• **Instructions to follow**
As the answer, give every line of the records that includes the word "Hasil".

• **Record excerpts**
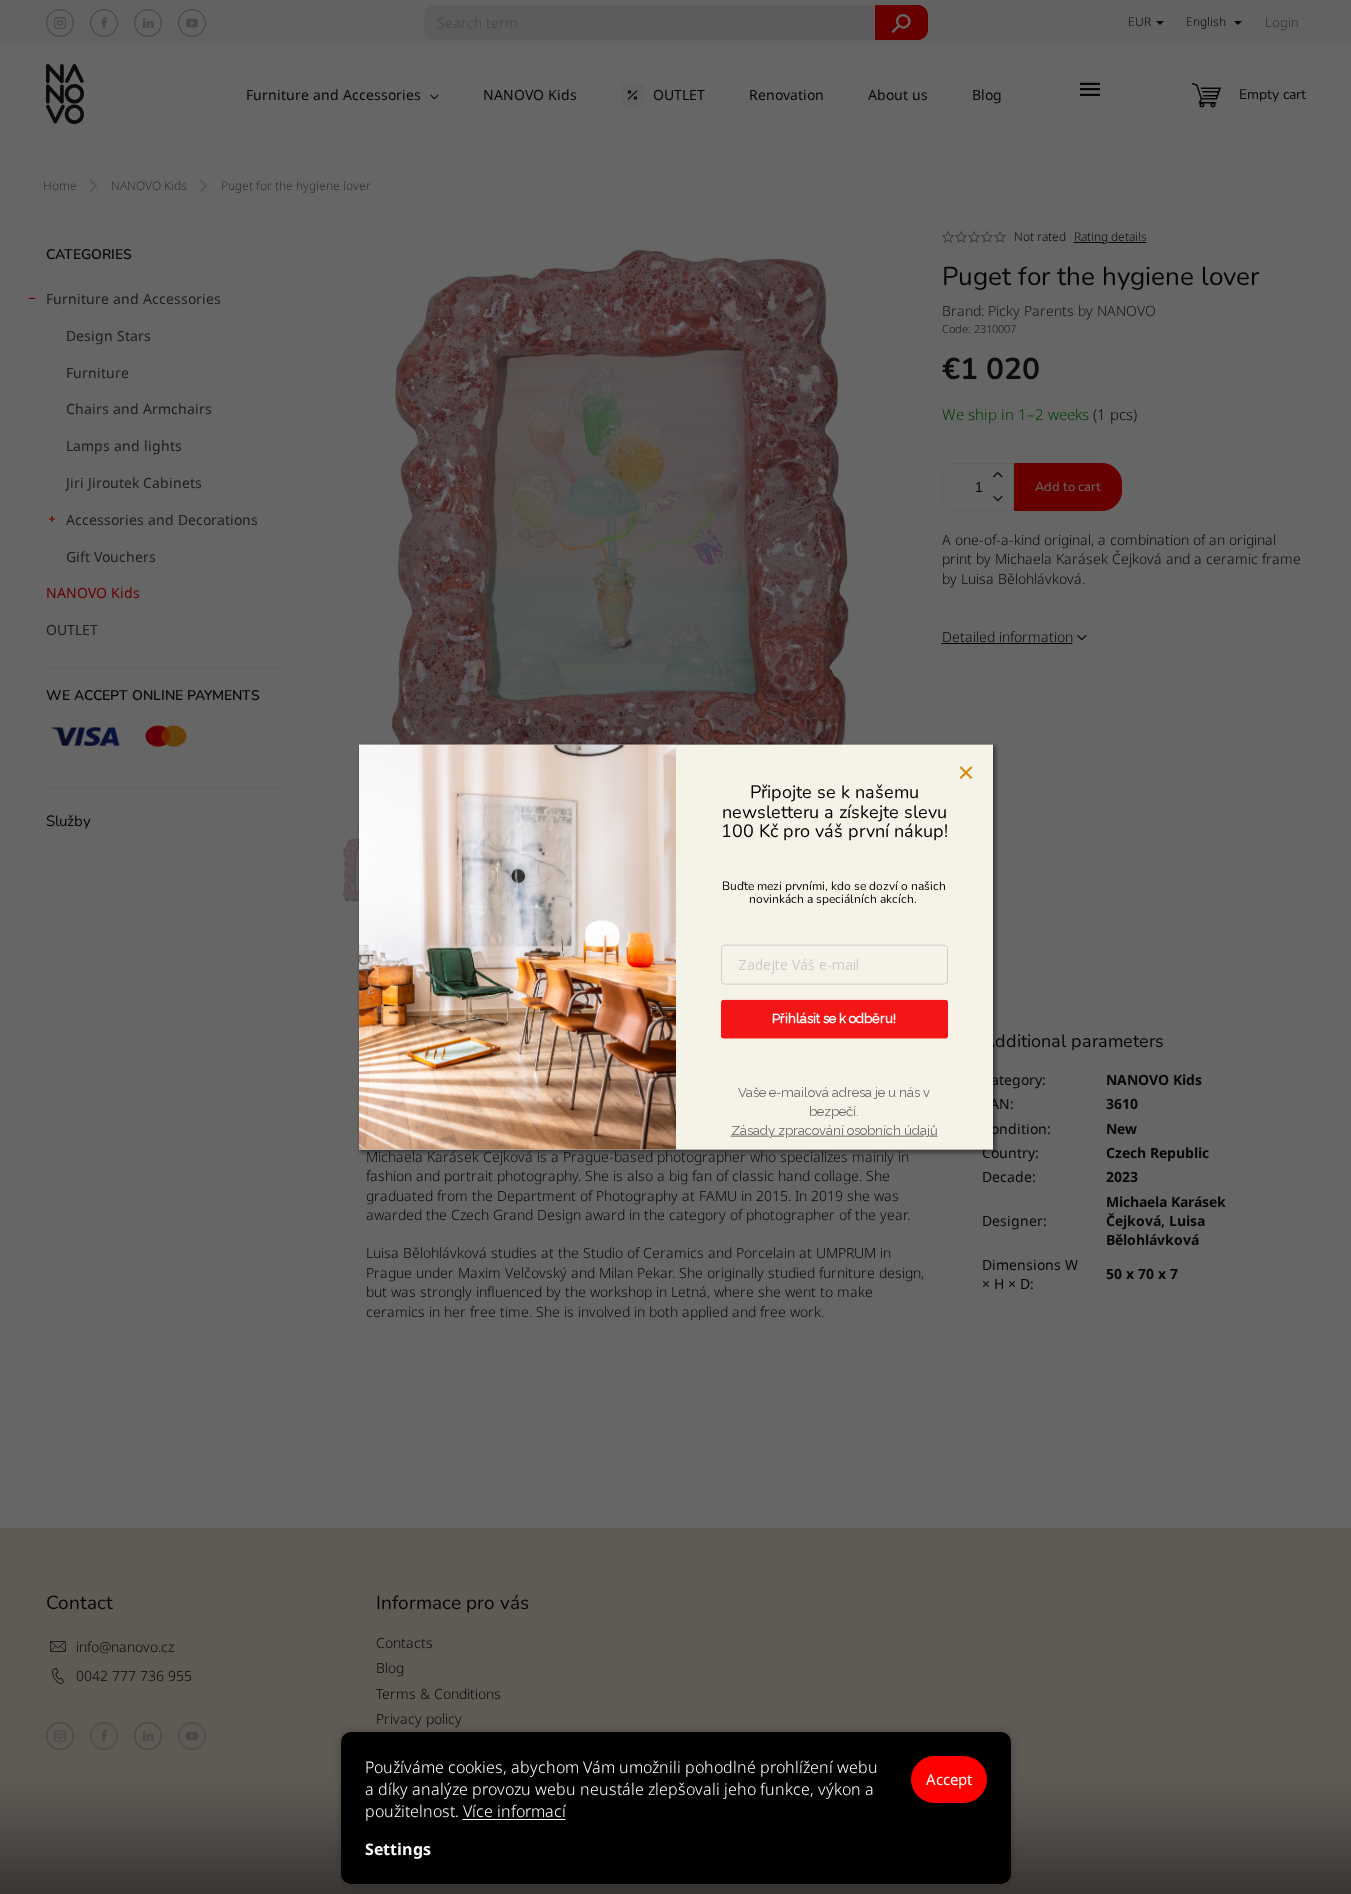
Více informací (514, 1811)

* * *

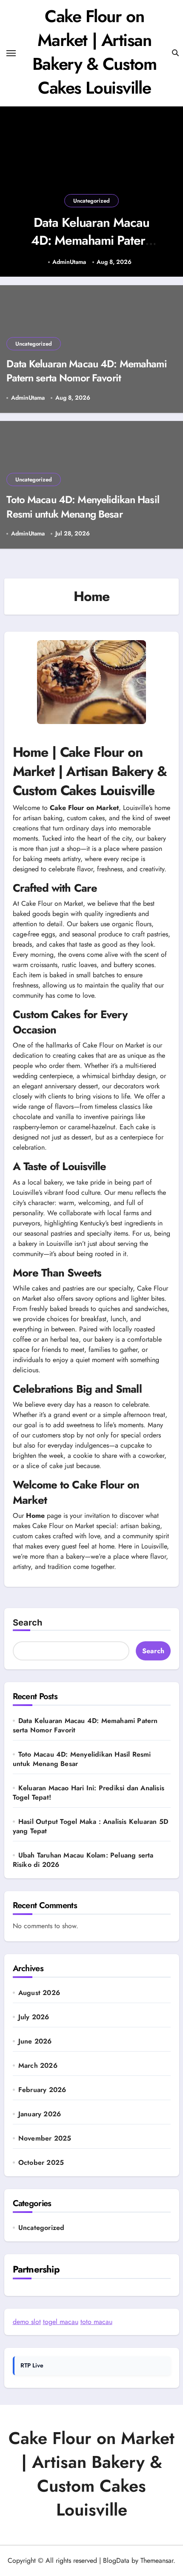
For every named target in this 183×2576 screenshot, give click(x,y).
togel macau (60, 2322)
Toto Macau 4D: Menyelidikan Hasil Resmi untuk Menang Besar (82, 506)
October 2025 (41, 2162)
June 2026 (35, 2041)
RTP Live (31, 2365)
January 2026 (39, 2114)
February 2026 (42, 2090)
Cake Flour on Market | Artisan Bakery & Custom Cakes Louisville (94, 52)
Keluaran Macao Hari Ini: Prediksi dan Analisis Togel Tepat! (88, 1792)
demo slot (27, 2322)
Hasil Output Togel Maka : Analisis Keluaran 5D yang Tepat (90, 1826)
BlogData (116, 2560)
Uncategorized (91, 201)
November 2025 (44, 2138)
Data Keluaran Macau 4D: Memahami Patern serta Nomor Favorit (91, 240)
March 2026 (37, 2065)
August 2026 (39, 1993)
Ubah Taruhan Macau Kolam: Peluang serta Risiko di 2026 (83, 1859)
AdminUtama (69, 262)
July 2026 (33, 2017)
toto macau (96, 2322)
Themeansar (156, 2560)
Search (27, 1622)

• **Written answer**
Toto Macau 4D: Menyelidikan Hasil Resmi untuk Menang Besar (82, 506)
Hasil Output Togel Maka : Analisis Keluaran 5D yang Tepat (90, 1826)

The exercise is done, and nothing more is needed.